#### Study material

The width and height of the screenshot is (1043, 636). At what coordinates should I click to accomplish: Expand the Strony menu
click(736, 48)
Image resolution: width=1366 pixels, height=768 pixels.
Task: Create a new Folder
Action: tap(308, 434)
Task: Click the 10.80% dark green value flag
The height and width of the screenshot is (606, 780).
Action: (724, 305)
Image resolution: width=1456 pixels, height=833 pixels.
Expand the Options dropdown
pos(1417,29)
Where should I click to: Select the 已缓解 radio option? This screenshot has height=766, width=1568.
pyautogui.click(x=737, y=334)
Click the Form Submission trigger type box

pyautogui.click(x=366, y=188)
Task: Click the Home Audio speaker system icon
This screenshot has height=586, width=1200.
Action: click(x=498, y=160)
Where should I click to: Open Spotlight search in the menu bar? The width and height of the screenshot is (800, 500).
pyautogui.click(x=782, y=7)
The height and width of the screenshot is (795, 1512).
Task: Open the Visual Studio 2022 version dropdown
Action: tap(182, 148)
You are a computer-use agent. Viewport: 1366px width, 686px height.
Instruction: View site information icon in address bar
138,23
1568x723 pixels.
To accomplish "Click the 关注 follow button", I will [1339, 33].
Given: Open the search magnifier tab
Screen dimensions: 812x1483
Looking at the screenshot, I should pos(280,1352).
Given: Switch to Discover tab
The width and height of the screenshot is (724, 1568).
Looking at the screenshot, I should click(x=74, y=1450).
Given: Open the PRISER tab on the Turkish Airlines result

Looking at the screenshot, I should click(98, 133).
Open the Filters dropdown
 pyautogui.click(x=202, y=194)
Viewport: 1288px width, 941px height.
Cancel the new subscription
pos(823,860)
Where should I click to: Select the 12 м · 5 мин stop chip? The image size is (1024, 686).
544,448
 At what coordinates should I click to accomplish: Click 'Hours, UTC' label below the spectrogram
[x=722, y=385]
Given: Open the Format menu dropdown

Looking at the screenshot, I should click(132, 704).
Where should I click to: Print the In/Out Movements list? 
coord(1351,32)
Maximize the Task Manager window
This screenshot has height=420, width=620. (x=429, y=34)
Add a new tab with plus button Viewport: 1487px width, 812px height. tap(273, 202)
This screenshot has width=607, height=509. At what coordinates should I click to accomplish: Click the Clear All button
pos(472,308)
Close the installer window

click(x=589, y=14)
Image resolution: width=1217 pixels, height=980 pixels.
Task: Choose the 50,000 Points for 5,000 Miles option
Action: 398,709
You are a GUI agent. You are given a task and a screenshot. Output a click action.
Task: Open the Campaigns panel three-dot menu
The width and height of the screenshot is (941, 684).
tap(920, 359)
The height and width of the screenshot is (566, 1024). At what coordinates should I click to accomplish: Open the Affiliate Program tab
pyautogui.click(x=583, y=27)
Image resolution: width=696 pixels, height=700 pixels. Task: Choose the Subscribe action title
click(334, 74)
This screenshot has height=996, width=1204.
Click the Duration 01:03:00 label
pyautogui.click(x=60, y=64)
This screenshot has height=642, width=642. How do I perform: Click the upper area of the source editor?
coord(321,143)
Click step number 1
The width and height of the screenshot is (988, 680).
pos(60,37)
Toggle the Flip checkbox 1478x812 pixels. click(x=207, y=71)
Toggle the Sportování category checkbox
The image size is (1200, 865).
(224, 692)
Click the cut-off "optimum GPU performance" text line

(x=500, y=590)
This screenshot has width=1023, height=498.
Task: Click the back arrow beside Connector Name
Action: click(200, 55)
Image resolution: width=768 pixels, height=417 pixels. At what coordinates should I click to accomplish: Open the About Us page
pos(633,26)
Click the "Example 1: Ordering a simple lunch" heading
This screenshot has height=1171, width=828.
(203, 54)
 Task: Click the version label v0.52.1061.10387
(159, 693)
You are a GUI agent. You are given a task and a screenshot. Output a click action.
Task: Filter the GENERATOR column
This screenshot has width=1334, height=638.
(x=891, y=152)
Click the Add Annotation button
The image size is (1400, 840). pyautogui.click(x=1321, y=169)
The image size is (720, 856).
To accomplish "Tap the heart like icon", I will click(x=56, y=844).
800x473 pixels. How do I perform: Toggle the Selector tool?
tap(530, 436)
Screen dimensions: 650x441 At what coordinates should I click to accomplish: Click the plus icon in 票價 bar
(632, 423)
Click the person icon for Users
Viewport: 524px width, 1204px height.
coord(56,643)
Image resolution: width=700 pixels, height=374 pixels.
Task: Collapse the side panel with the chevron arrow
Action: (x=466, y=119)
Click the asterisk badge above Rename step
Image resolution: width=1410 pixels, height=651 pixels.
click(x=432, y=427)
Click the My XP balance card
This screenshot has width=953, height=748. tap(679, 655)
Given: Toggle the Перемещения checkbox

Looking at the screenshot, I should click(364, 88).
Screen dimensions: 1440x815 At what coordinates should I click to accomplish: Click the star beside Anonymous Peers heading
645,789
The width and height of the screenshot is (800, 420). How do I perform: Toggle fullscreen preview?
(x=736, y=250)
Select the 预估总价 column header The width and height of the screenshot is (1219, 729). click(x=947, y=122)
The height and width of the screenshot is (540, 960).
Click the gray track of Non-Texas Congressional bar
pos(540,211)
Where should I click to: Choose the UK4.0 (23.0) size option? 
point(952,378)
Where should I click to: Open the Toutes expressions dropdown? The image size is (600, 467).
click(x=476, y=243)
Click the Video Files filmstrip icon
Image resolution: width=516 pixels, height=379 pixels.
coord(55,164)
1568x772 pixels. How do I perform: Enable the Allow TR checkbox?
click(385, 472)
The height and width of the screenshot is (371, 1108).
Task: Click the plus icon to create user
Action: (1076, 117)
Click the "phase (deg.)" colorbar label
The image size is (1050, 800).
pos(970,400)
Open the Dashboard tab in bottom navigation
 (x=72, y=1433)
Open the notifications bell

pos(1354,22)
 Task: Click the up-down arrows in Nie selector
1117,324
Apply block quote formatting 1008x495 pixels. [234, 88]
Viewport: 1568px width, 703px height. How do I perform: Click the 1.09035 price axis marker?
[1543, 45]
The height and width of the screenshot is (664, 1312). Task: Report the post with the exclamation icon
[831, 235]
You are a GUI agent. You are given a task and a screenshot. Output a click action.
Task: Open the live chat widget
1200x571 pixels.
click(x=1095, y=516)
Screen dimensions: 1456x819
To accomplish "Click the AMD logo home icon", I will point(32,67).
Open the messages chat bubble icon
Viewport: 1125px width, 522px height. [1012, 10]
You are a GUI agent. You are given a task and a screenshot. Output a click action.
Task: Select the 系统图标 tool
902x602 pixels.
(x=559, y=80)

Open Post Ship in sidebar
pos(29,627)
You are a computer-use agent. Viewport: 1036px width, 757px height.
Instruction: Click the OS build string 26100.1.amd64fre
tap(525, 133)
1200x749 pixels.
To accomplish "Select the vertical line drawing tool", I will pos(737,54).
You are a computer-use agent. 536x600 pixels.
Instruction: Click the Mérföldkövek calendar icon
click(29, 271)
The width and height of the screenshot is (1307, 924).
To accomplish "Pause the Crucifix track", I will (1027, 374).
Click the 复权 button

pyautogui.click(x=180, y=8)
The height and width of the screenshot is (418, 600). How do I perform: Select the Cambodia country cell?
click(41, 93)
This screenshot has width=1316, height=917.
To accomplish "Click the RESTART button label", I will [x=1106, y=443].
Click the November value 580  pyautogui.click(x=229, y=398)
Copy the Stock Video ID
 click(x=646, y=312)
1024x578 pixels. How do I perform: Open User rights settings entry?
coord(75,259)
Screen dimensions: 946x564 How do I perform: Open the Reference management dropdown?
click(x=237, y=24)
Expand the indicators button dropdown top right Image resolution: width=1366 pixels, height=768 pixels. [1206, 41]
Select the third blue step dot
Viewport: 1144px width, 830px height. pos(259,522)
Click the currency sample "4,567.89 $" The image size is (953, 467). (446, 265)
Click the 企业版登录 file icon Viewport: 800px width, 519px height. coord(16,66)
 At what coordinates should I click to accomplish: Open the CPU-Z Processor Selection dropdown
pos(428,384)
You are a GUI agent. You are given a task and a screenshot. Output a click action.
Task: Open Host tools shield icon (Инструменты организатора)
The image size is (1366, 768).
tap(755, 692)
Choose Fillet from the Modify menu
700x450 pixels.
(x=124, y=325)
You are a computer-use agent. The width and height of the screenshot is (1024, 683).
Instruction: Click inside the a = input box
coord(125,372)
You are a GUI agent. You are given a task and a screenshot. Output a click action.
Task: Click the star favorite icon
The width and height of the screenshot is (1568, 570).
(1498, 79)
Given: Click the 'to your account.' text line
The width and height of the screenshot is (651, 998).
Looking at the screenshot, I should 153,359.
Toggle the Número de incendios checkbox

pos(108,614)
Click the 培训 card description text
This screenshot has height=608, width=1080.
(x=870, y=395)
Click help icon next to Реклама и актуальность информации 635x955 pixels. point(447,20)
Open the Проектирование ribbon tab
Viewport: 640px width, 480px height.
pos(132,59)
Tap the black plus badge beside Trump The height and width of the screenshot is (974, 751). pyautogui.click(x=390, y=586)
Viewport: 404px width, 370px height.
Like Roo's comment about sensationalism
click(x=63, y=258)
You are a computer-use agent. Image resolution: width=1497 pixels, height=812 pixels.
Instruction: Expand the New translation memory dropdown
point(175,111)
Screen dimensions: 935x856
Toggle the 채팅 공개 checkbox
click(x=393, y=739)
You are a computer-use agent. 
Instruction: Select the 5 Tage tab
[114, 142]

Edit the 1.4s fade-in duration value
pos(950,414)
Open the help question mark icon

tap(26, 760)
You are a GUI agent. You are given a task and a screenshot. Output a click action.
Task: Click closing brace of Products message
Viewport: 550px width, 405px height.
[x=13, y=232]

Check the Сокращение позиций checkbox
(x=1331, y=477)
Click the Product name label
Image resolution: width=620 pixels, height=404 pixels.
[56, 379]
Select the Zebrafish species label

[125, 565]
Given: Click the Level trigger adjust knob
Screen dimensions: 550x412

#### Your instructions
Copy out each line of the material in which the word "column" turns up.

#### Response area
Task: Filter the GENERATOR column
Select the 预估总价 column header The width and height of the screenshot is (1219, 729). click(x=947, y=122)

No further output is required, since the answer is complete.